The government’s telecom relief package is a lot like cotton candy: there definitely is candy, but there appears to be a whole lot more of it than there actually is. The government could have done more and still should improve upon its effort.

Wednesday’s telecom relief package removes some anomalies in policy, offers some financial relief and improves the chances of India not joining the world’s laggards in adopting 5G telephony. But the biggest service the telecom package does is to signal that the government wants a three-player market (not counting the state-owned also-ran) and is prepared to take a stake in Vodafone-Idea (VI). This would make it a whole lot easier for VI to raise the funds it desperately needs to stay afloat.

The least the government could have done was to frontload the promised conversion of debt service dues (repayment of principal and payment of interest) for the next four years into equity: do that conversion upfront, right now, instead of dangling it as a carrot to be munched four years hence. It can still do this.

Telcos pay the government, in addition to taxes, two slices of their adjusted gross revenues (AGR), one as licence fees, the other as spectrum usage charge (SUC). Then they pay the government their instalments of deferred payments for the spectrum they bought in auctions. Then they pay the so-called AGR dues, arising from a dispute over whether non-telecom revenues should be included in the sharable AGR or not, which began in 2003 and concluded with an inane Supreme Court order in 2019 that not only made non-telecom revenues sharable but also imposed on telcos interest and penalty that together accounted for 70 per cent of the total dues arising from the AGR ruling. These dues are to be paid in 10 annual instalments.

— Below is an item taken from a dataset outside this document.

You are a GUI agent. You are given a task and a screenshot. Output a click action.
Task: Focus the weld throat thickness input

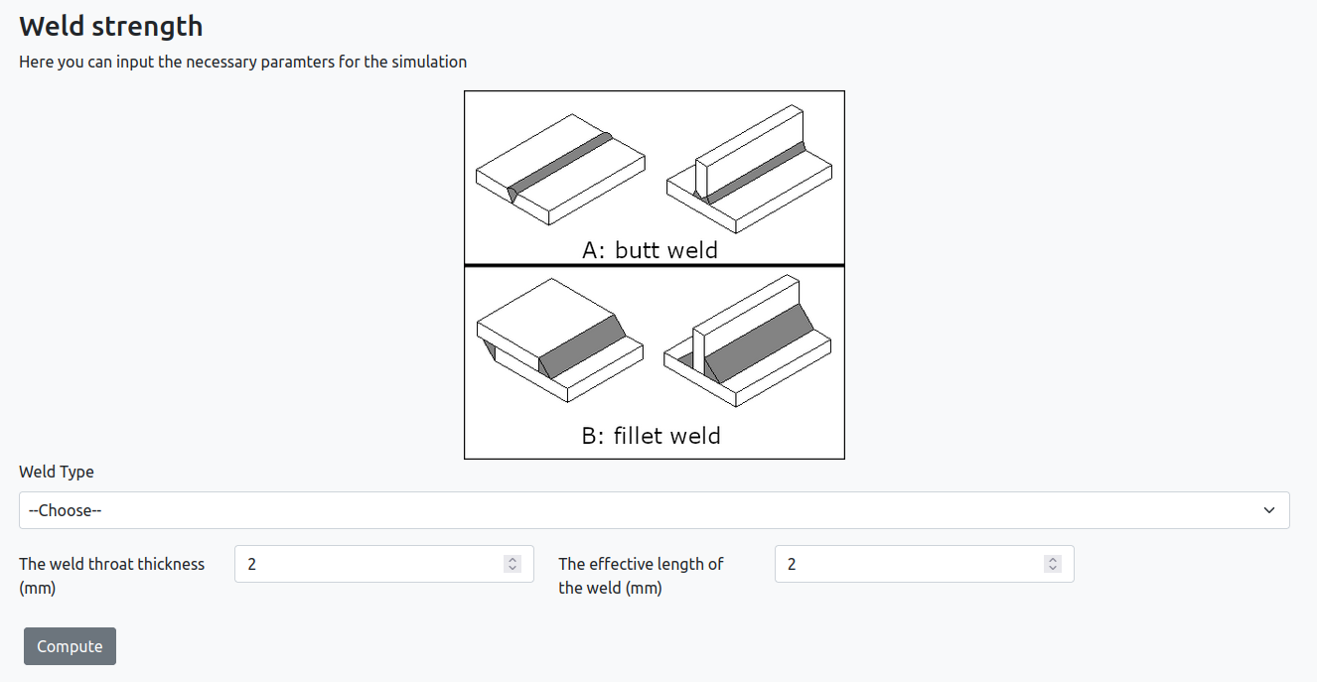[383, 564]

The government has said that payments on account of AGR dues and 20-year spectrum payments can be deferred for the next four years, but interest will accrue. A telco can opt to pay interest on such deferred dues as equity. After the four-year moratorium on these payments, the government might — it is not assured — convert all of the deferred payment, and not just the interest portion, into equity.

Nine structural reforms and five procedural ones have been adopted.

Structural reforms

  • Non-telecom revenue will be excluded on a prospective basis from the definition of AGR.
  • Relief on bank guarantees for licence fees and other levies.
  • Reduction of the rate of interest by 2 percentage points on the interest payable on delayed licence fee and SUC payments from October 1, penalty removed and interest to be compounded annually, rather than monthly.
  • No bank guarantees for future spectrum auctions.
  • Spectrum lease period would be extended, in future auctions, from 20 years at present to 30 years.
  • Surrender of spectrum will be permitted after 10 years for spectrum acquired in the future auctions.
  • No SUC for spectrum acquired in future spectrum auctions.
  • Spectrum sharing encouraged – additional SUC of 0.5 per cent for spectrum sharing removed.
  • To encourage investment, 100 per cent Foreign Direct Investment (FDI) under automatic route permitted in Telecom.

Procedural Reforms

Auction calendar fixed – Spectrum auctions to be normally held in the last quarter of every financial year.

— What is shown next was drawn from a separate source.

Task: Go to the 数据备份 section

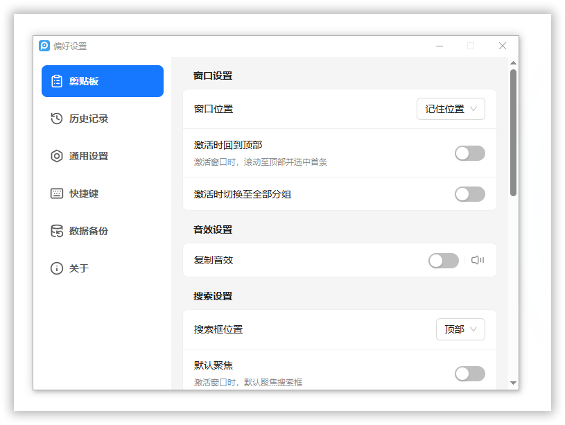Action: coord(89,231)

Cumbersome requirement of licenses under 1953 Customs Notification for wireless equipment removed. Replaced with self-declaration.

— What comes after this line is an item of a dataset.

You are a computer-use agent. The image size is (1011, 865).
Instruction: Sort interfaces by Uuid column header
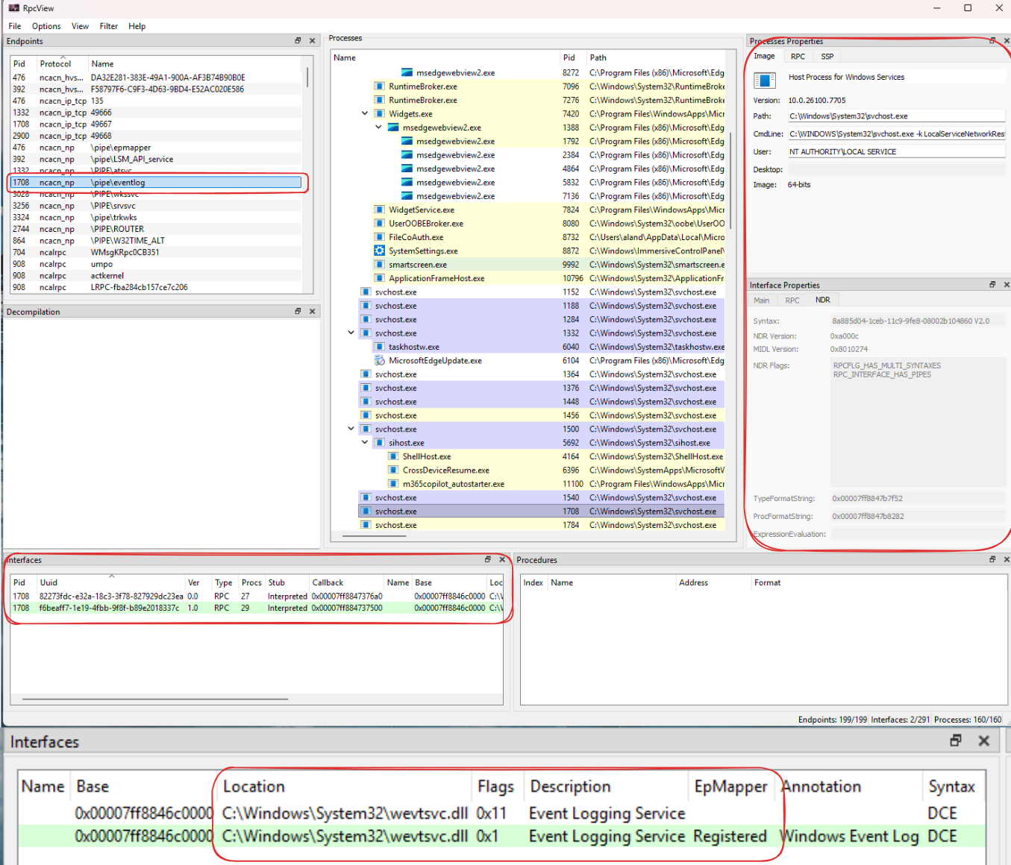tap(49, 583)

Know-Your-Customer norms simplified. Self-KYC (App based) permitted. E-KYC rate revised to only ₹1. Shifting from prepaid to post-paid and vice-versa will not require fresh KYC.

Paper Customer Acquisition Forms (CAF) will be replaced by digital ones.

Standing Advisory Committee on Frequency Allocation of the Wireless Planning and Coordination wing of the Ministry of Communications is as bureaucratic as it sounds. Now the government will not insist on this body’s formal clearance for telecom towers, self-declaration on an assigned portal would do.

Now, all the proposed reform are prospective. But why should some, at least, not have retrospective effect? Suppose you ban capital punishment today. You can’t bring those executed in the past back to life. But suppose you redefine a life sentence to mean a maximum of 12 years. Will it make sense to apply the reform only to those who receive a life sentence henceforth while veteran jailbirds continue to rot in prison even if they have spent 20 years behind bars?

AGR should exclude non-telecom revenues, accepts the government now. It is the government’s insistence since 2003, spanning the Vajpayee, Manmohan Singh and Narendra Modi regimes, that AGR should include non-telecom revenues that allowed disputed revenue shares to accumulate, and acquire crippling penalty and interest burdens.

Similarly, the case for levying a spectrum usage charge disappeared when the government started auctioning off spectrum, instead of allocating it, bundled with a license and without any upfront payment for it.

That was in 2010. Now that the government has accepted the irrationality of collecting a steep SUC on spectrum that companies bought in expensive auctions, why should that logic not apply retrospectively? The government need not refund anything, but deduct the amounts paid from the amounts outstanding on spectrum dues.

A more controversial element of revenue is the so-called commission on sale of pre-paid SIM cards and airtime. Should this so-called commission be included in a telco’s revenue? If you look at the practice of the Fast Moving Consumer Good (FMCG) industry, they do not include the margins of their distributors/stockists in their sales figures.

If you add up the value of an FMCG company’s products at their maximum retail price, it would be far in excess of the sales figures the company reports. It books the money it gets from its wholesalers as its revenue. If the telcos follow this practice, telcos should exclude the income of their distributors from the telcos’ revenues.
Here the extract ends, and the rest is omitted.